The produced mobilized asphaltenes, together with produced oil, may
be separated from the produced asphaltene solvent, and optionally
produced oil recovery formulation, produced water, and/or produced
gas, in a separation unit 335 in the production facility 331. The
separation unit may be comprised of a conventional flash or
distillation column for separating the produced asphaltene solvent
and, optionally the produced oil recovery formulation, from the
produced mobilized asphaltenes and produced oil, and optionally
from the produced water and/or produced gas.
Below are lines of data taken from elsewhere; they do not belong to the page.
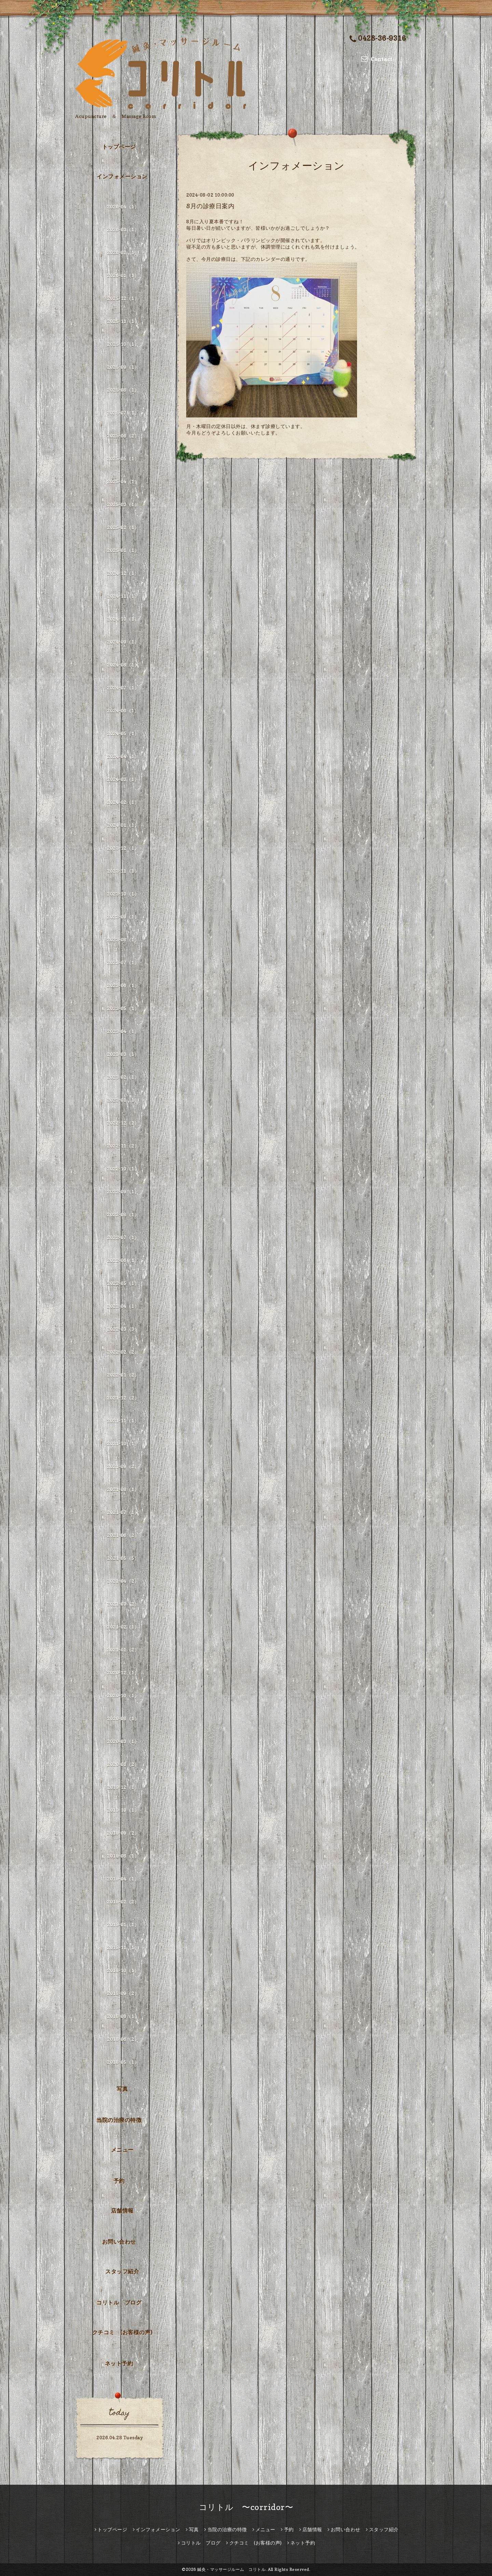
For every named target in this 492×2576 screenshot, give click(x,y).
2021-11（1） (123, 1421)
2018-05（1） (123, 2062)
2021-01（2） (123, 1650)
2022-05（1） (123, 1283)
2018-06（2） (123, 2039)
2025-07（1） (123, 413)
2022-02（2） (123, 1352)
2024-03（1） (123, 779)
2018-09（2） (123, 1993)
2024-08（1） (123, 665)
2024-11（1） (123, 596)
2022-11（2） (123, 1146)
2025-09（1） (123, 367)
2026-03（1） (123, 229)
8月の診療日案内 (210, 206)
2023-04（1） (123, 1031)
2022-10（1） (123, 1169)
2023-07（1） (123, 962)
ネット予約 (119, 2363)
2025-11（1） (123, 321)
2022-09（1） (123, 1191)
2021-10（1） (123, 1443)
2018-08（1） (123, 2016)
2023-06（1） (123, 985)
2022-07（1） (123, 1237)
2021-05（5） (123, 1558)
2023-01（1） (123, 1100)
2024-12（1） (123, 573)
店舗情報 (122, 2210)
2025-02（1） (123, 527)
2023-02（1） (123, 1077)
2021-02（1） (123, 1627)
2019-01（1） (123, 1924)
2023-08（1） (123, 940)
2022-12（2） (123, 1123)
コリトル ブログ (118, 2302)
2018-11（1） (123, 1947)
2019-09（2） (123, 1833)
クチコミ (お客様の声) (122, 2332)
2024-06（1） (123, 710)
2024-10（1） (123, 619)
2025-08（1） (123, 390)
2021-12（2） (123, 1398)
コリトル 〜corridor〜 (246, 2507)
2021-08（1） (123, 1489)
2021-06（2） (123, 1535)
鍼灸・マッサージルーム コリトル (231, 2569)
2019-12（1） (123, 1787)
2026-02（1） (123, 252)
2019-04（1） (123, 1879)
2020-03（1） (123, 1741)
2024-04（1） (123, 756)
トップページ (119, 146)
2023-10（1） (123, 894)
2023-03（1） (123, 1054)
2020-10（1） (123, 1695)
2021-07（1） (123, 1512)
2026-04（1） (123, 207)
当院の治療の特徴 (118, 2120)
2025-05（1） (123, 459)
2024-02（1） (123, 802)
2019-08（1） (123, 1856)
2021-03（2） (123, 1604)
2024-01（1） (123, 825)
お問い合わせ (119, 2241)
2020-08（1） (123, 1718)
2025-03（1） (123, 504)
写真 (122, 2088)
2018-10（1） (123, 1970)
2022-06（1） (123, 1260)
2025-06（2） (123, 436)
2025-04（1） (123, 481)
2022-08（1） (123, 1214)
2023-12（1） (123, 848)
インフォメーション (122, 176)
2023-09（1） (123, 917)
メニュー (122, 2149)
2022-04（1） (123, 1306)
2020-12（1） (123, 1673)
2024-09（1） (123, 642)
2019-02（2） (123, 1902)
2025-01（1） (123, 550)
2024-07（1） (123, 688)
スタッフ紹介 (122, 2271)
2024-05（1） (123, 733)
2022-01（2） (123, 1375)
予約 (119, 2180)
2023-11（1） (123, 871)
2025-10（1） (123, 344)
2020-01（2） (123, 1764)
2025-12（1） (123, 298)
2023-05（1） (123, 1008)
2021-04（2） (123, 1581)
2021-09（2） (123, 1466)
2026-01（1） (123, 275)
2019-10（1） (123, 1810)
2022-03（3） (123, 1329)
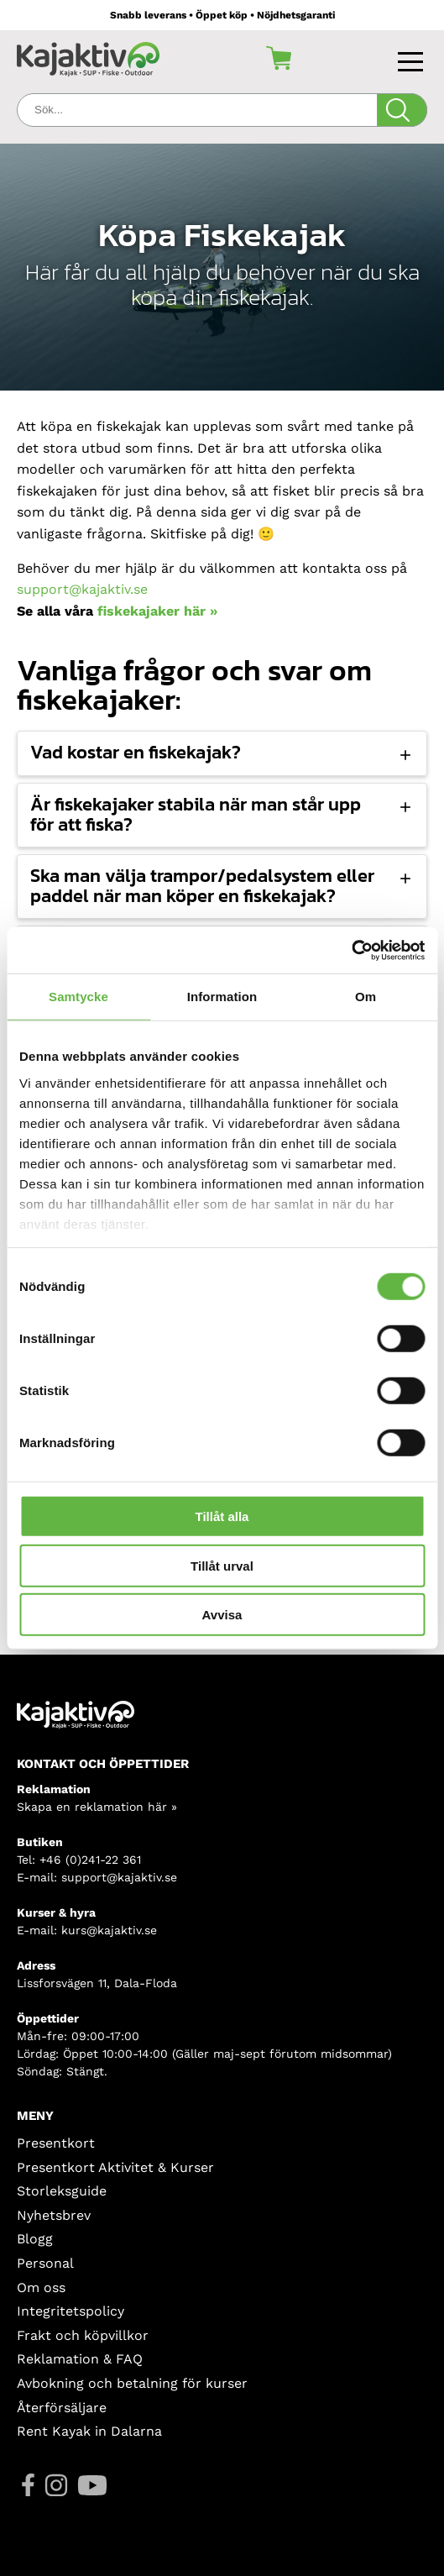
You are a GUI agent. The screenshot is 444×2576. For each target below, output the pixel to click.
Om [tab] (365, 996)
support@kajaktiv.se (82, 589)
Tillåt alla (222, 1516)
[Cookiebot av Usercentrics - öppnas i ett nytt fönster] (351, 950)
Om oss (41, 2287)
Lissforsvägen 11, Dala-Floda (97, 1983)
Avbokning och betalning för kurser (132, 2383)
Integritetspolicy (70, 2311)
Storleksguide (62, 2191)
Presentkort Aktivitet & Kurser (115, 2167)
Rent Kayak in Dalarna (89, 2431)
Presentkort (56, 2143)
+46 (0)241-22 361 (90, 1859)
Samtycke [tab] (78, 996)
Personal (45, 2263)
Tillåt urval (222, 1565)
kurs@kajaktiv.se (109, 1930)
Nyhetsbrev (54, 2215)
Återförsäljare (62, 2408)
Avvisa (222, 1615)
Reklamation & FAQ (80, 2359)
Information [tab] (222, 996)
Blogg (35, 2239)
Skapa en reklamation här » (97, 1806)
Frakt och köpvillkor (83, 2335)
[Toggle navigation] (412, 58)
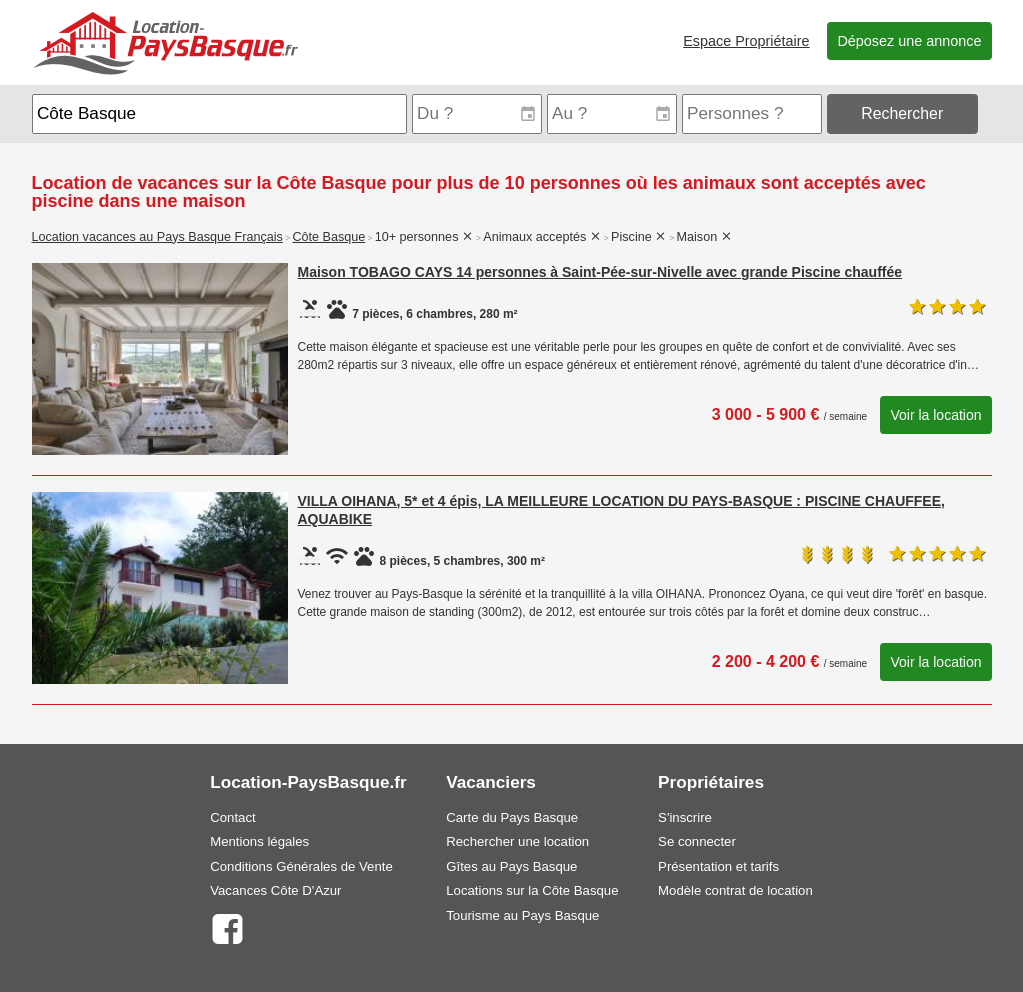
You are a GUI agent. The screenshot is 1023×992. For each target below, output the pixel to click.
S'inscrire (685, 817)
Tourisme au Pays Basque (522, 915)
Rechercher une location (517, 841)
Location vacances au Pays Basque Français (157, 237)
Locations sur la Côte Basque (532, 890)
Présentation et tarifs (718, 866)
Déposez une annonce (909, 41)
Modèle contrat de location (735, 890)
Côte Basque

The separation unit
335 may also be comprised of a conventional liquid-gas separator
for separating produced gas from the produced mobilized
asphaltenes, produced oil, and produced asphaltene solvent, and
optionally produced water and/or produced oil recovery formulation,
and a conventional water knockout vessel for separating the
produced mobilized asphaltenes and produced oil from produced
water.
[0073] The separated produced asphaltenes and produced oil may be
provided from the separation unit 335 of the production facility
331 to an oil storage tank 337, which may be operatively fluidly
coupled to the separation unit of the production facility by
conduit 339. The separated produced gas, if any, may be provided
from the separation unit 335 of the production facility 331 to the
gas storage tank 341, which may be operatively fluidly coupled to
the separation unit of the injection/production facility by conduit
343. The separated produced oil recovery formulation, if any, may
be provided from the separation unit 335 of the production facility
331 to the oil recovery formulation storage facility 326, which may
be operatively fluidly coupled to the separation unit of the
production facility 331 by conduit 366. The separated produced
asphaltene solvent may be provided from the separation unit 335 of
the production facility 331 to the asphaltene solvent storage
facility 315 via conduit 349.
To facilitate a better understanding of the present invention, the
following examples of certain aspects of some embodiments are
given. In no way should the following examples be read to limit, or
define, the scope of the invention.
Example 1
[0074] The quality of dimethyl sulfide as an asphaltene solvent
based on the miscibility of dimethyl sulfide with a crude oil
relative to other compounds was evaluated. The miscibility of
dimethyl sulfide, ethyl acetate, o-xylene, carbon disulfide,
chloroform, dichloromethane, tetrahydrofuran, and pentane solvents
with mined oil sands was measured by extracting the oil sands with
the solvents at 10.degree. C. and at 30.degree. C. to determine the
fraction of hydrocarbons extracted from the oil sands by the
solvents. The bitumen content of the mined oil sands was measured
at 11 wt. % as an average of bitumen extraction yield values for
solvents known to effectively extract substantially all of bitumen
from oil sands--in particular chloroform, dichloromethane,
o-xylene, tetrahydrofuran, and carbon disulfide. One oil sands
sample per solvent per extraction temperature was prepared for
extraction, where the solvents used for extraction of the oil sands
samples were dimethyl sulfide, ethyl acetate, o-xylene, carbon
disulfide, chloroform, dichloromethane, tetrahydrofuran, and
pentane. Each oil sands sample was weighed and placed in a
cellulose extraction thimble that was placed on a porous
polyethylene support disk in a jacketed glass cylinder with a drip
rate control valve. Each oil sands sample was then extracted with a
selected solvent at a selected temperature (10.degree. C. or
30.degree. C.) in a cyclic contact and drain experiment, where the
contact time ranged from 15 to 60 minutes. Fresh contacting solvent
was applied and the cyclic extraction repeated until the fluid
drained from the apparatus became pale brown in color.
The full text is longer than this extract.